◆ **What is being asked**
Please restate each entry word for word.
(Beginning of Study material)
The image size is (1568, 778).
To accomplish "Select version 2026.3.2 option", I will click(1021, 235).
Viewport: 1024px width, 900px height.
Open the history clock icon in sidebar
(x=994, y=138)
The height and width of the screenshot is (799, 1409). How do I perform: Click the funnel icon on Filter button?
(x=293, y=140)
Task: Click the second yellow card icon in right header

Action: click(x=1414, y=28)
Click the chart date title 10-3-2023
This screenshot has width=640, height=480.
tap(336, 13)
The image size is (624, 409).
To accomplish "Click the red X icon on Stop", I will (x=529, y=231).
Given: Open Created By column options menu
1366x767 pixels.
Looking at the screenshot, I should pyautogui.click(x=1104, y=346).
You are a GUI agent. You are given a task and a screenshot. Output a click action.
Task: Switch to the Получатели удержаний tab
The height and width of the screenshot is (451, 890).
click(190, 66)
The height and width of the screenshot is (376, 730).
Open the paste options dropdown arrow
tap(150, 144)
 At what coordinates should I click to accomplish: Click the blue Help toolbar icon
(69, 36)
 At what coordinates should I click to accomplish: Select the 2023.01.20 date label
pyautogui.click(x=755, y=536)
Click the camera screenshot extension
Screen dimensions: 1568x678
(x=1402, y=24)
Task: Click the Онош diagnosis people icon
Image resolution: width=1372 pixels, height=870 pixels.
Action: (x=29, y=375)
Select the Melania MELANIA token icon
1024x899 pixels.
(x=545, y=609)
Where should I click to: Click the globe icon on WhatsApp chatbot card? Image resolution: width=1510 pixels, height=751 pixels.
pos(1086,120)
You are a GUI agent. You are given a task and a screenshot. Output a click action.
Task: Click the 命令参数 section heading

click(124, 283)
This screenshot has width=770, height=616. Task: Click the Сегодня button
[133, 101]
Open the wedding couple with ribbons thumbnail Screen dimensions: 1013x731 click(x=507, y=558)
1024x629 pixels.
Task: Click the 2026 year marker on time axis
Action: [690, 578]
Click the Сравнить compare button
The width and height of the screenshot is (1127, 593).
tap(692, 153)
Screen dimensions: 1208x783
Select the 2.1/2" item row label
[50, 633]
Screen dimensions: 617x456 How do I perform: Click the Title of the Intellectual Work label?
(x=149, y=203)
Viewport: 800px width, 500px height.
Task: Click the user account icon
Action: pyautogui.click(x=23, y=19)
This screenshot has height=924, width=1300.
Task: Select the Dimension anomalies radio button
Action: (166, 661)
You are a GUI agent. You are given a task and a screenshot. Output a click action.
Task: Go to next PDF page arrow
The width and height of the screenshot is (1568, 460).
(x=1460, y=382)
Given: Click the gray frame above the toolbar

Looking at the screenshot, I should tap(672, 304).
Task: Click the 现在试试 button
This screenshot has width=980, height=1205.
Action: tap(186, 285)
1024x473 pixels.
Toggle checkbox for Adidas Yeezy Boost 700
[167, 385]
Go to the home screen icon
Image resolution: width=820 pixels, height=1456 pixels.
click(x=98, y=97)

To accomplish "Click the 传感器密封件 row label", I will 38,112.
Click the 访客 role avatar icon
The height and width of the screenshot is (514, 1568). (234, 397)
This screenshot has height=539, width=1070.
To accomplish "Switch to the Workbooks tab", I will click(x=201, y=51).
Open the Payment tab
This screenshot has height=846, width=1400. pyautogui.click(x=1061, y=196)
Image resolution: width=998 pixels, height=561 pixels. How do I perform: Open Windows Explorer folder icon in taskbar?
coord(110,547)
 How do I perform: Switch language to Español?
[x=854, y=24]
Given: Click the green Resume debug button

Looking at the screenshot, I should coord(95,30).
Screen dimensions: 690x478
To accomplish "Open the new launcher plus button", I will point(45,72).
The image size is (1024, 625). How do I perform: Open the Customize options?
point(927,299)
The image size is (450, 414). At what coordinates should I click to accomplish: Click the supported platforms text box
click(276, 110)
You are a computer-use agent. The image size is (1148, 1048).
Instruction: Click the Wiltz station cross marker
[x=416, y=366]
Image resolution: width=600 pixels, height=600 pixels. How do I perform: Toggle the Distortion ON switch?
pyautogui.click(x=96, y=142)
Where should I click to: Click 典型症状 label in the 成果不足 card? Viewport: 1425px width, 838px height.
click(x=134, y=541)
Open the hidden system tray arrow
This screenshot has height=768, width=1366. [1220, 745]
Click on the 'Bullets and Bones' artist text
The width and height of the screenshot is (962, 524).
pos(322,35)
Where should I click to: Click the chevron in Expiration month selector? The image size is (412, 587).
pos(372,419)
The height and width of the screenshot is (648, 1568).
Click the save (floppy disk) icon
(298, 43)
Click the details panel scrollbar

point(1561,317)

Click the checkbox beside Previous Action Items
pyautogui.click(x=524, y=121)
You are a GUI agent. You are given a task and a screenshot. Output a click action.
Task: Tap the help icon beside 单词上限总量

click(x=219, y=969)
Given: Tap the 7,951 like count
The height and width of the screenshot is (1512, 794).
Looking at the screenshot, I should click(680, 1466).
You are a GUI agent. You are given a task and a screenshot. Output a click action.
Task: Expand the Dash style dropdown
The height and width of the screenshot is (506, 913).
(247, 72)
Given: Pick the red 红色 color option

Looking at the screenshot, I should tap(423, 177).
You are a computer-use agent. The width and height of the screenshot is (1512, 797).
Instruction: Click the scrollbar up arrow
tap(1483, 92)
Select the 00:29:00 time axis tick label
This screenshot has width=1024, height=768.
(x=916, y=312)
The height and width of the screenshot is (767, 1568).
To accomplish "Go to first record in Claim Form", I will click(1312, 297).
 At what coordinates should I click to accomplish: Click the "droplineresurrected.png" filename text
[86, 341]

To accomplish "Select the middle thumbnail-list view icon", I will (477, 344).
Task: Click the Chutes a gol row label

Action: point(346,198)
(End of Study material)
◆ **Response below**
The image size is (1568, 778).
To accomplish "Select version 2026.3.2 option", I will click(1021, 235).
Viewport: 1024px width, 900px height.
Open the history clock icon in sidebar
(x=994, y=138)
The height and width of the screenshot is (799, 1409). How do I perform: Click the funnel icon on Filter button?
(x=293, y=140)
Task: Click the second yellow card icon in right header

Action: click(x=1414, y=28)
Click the chart date title 10-3-2023
This screenshot has width=640, height=480.
tap(336, 13)
The image size is (624, 409).
To accomplish "Click the red X icon on Stop", I will (x=529, y=231).
Given: Open Created By column options menu
1366x767 pixels.
Looking at the screenshot, I should pyautogui.click(x=1104, y=346).
You are a GUI agent. You are given a task and a screenshot. Output a click action.
Task: Switch to the Получатели удержаний tab
The height and width of the screenshot is (451, 890).
click(190, 66)
The height and width of the screenshot is (376, 730).
Open the paste options dropdown arrow
tap(150, 144)
 At what coordinates should I click to accomplish: Click the blue Help toolbar icon
(69, 36)
 At what coordinates should I click to accomplish: Select the 2023.01.20 date label
pyautogui.click(x=755, y=536)
Click the camera screenshot extension
Screen dimensions: 1568x678
(x=1402, y=24)
Task: Click the Онош diagnosis people icon
Image resolution: width=1372 pixels, height=870 pixels.
Action: (x=29, y=375)
Select the Melania MELANIA token icon
1024x899 pixels.
(x=545, y=609)
Where should I click to: Click the globe icon on WhatsApp chatbot card? Image resolution: width=1510 pixels, height=751 pixels.
pos(1086,120)
You are a GUI agent. You are given a task and a screenshot. Output a click action.
Task: Click the 命令参数 section heading

click(124, 283)
This screenshot has width=770, height=616. Task: Click the Сегодня button
[133, 101]
Open the wedding couple with ribbons thumbnail Screen dimensions: 1013x731 click(x=507, y=558)
1024x629 pixels.
Task: Click the 2026 year marker on time axis
Action: [690, 578]
Click the Сравнить compare button
The width and height of the screenshot is (1127, 593).
tap(692, 153)
Screen dimensions: 1208x783
Select the 2.1/2" item row label
[50, 633]
Screen dimensions: 617x456 How do I perform: Click the Title of the Intellectual Work label?
(x=149, y=203)
Viewport: 800px width, 500px height.
Task: Click the user account icon
Action: pyautogui.click(x=23, y=19)
This screenshot has height=924, width=1300.
Task: Select the Dimension anomalies radio button
Action: (166, 661)
You are a GUI agent. You are given a task and a screenshot. Output a click action.
Task: Go to next PDF page arrow
The width and height of the screenshot is (1568, 460).
(x=1460, y=382)
Given: Click the gray frame above the toolbar

Looking at the screenshot, I should tap(672, 304).
Task: Click the 现在试试 button
This screenshot has width=980, height=1205.
Action: tap(186, 285)
1024x473 pixels.
Toggle checkbox for Adidas Yeezy Boost 700
[167, 385]
Go to the home screen icon
Image resolution: width=820 pixels, height=1456 pixels.
click(x=98, y=97)

To accomplish "Click the 传感器密封件 row label", I will 38,112.
Click the 访客 role avatar icon
The height and width of the screenshot is (514, 1568). (234, 397)
This screenshot has height=539, width=1070.
To accomplish "Switch to the Workbooks tab", I will click(x=201, y=51).
Open the Payment tab
This screenshot has height=846, width=1400. pyautogui.click(x=1061, y=196)
Image resolution: width=998 pixels, height=561 pixels. How do I perform: Open Windows Explorer folder icon in taskbar?
coord(110,547)
 How do I perform: Switch language to Español?
[x=854, y=24]
Given: Click the green Resume debug button

Looking at the screenshot, I should coord(95,30).
Screen dimensions: 690x478
To accomplish "Open the new launcher plus button", I will point(45,72).
The image size is (1024, 625). How do I perform: Open the Customize options?
point(927,299)
The image size is (450, 414). At what coordinates should I click to accomplish: Click the supported platforms text box
click(276, 110)
You are a computer-use agent. The image size is (1148, 1048).
Instruction: Click the Wiltz station cross marker
[x=416, y=366]
Image resolution: width=600 pixels, height=600 pixels. How do I perform: Toggle the Distortion ON switch?
pyautogui.click(x=96, y=142)
Where should I click to: Click 典型症状 label in the 成果不足 card? Viewport: 1425px width, 838px height.
click(x=134, y=541)
Open the hidden system tray arrow
This screenshot has height=768, width=1366. [1220, 745]
Click on the 'Bullets and Bones' artist text
The width and height of the screenshot is (962, 524).
pos(322,35)
Where should I click to: Click the chevron in Expiration month selector? The image size is (412, 587).
pos(372,419)
The height and width of the screenshot is (648, 1568).
Click the save (floppy disk) icon
(298, 43)
Click the details panel scrollbar

point(1561,317)

Click the checkbox beside Previous Action Items
pyautogui.click(x=524, y=121)
You are a GUI agent. You are given a task and a screenshot. Output a click action.
Task: Tap the help icon beside 单词上限总量

click(x=219, y=969)
Given: Tap the 7,951 like count
The height and width of the screenshot is (1512, 794).
Looking at the screenshot, I should click(680, 1466).
You are a GUI agent. You are given a task and a screenshot. Output a click action.
Task: Expand the Dash style dropdown
The height and width of the screenshot is (506, 913).
(247, 72)
Given: Pick the red 红色 color option

Looking at the screenshot, I should tap(423, 177).
You are a computer-use agent. The width and height of the screenshot is (1512, 797).
Instruction: Click the scrollbar up arrow
tap(1483, 92)
Select the 00:29:00 time axis tick label
This screenshot has width=1024, height=768.
(x=916, y=312)
The height and width of the screenshot is (767, 1568).
To accomplish "Go to first record in Claim Form", I will click(1312, 297).
 At what coordinates should I click to accomplish: Click the "droplineresurrected.png" filename text
[86, 341]

To accomplish "Select the middle thumbnail-list view icon", I will (477, 344).
Task: Click the Chutes a gol row label

Action: point(346,198)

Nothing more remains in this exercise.